On 7/3/12 6:52 PM, Willy Santos wrote:
CCI-001132 requires maintaining integrity of information during
aggregation, packaging and transformation in preparation for transmission. This can be
accomplished via SSL/TLS.
Signed-off-by: Willy Santos <wsantos(a)redhat.com>
---
rhel6/src/input/system/network/ssl.xml | 2 +-
1 files changed, 1 insertions(+), 1 deletions(-)
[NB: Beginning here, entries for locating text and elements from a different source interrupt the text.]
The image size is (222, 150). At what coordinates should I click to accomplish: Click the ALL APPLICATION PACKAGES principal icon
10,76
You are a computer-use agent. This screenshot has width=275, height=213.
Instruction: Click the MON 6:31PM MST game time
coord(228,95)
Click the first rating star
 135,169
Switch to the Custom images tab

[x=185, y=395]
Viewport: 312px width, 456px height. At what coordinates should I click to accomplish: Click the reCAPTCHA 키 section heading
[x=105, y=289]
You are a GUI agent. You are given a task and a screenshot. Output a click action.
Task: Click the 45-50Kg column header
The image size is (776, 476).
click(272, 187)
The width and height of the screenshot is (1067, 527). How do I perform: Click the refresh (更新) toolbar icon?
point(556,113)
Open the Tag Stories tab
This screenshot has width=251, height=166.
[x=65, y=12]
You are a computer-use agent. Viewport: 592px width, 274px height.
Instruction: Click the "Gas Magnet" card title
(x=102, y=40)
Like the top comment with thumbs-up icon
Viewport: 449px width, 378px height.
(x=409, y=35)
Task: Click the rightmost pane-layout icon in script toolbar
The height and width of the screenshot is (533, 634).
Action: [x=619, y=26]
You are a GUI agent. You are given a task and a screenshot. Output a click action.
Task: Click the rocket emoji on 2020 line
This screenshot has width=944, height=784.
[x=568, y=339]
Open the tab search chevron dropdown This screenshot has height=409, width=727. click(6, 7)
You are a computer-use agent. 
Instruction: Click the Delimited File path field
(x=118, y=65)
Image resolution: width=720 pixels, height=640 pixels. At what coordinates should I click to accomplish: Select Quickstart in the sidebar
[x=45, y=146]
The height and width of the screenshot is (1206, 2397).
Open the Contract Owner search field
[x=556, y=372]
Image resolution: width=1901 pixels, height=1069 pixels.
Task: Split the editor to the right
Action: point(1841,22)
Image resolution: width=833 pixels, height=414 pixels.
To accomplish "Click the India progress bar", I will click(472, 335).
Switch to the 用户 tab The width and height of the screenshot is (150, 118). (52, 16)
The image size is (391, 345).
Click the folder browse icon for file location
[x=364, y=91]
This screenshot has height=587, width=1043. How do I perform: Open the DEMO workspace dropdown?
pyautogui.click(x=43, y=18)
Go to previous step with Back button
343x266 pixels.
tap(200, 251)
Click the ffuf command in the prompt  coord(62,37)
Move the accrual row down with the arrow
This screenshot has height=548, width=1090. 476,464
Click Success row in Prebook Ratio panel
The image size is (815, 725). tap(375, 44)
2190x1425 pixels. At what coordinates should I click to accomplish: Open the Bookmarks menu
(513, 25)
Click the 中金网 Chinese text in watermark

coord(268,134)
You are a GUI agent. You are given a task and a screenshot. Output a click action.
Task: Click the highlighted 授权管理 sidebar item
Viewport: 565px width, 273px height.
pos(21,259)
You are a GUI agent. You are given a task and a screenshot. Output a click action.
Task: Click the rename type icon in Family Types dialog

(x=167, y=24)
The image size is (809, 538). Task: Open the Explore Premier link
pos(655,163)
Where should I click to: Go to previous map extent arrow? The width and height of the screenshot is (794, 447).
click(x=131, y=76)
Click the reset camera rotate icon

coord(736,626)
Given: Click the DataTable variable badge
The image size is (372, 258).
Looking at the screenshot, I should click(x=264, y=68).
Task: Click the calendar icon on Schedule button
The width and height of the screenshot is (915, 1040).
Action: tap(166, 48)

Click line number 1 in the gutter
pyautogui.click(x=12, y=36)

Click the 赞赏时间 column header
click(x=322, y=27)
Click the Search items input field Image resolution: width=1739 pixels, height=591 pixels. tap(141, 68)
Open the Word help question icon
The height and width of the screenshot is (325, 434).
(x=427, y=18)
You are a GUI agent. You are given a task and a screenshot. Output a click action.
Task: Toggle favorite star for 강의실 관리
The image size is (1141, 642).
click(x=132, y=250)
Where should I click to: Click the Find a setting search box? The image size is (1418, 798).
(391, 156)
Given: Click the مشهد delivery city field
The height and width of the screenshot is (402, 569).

diff --git a/rhel6/src/input/system/network/ssl.xml
b/rhel6/src/input/system/network/ssl.xml
index 9f59483..50f5b0b 100644
--- a/rhel6/src/input/system/network/ssl.xml
+++ b/rhel6/src/input/system/network/ssl.xml
@@ -34,7 +34,7 @@ can be appropriate. The major steps in this process are:
<li>Enable client support by distributing the CA’s certificate</li>
</ol>
</description>
-<ref disa="1141,1148,1130,1131,1127,1128,1135,1129" />
+<ref disa="1141,1148,1130,1131,1127,1128,1135,1129,1132" />
<Rule id="network_ssl_create_ca">
<title>Create a CA to Sign Certificates</title>
SRG-OS-000162
CCI-001132 The operating system must maintain the
confidentiality of information during aggregation, packaging, and
transformation in preparation for transmission. Confidentiality of the
data must be maintained to ensure unauthorized users or processes do not
have access to it. This can be accomplished via access control
mechanisms _*or encryption.*_
Given that encryption is an accepted method for this, Ack.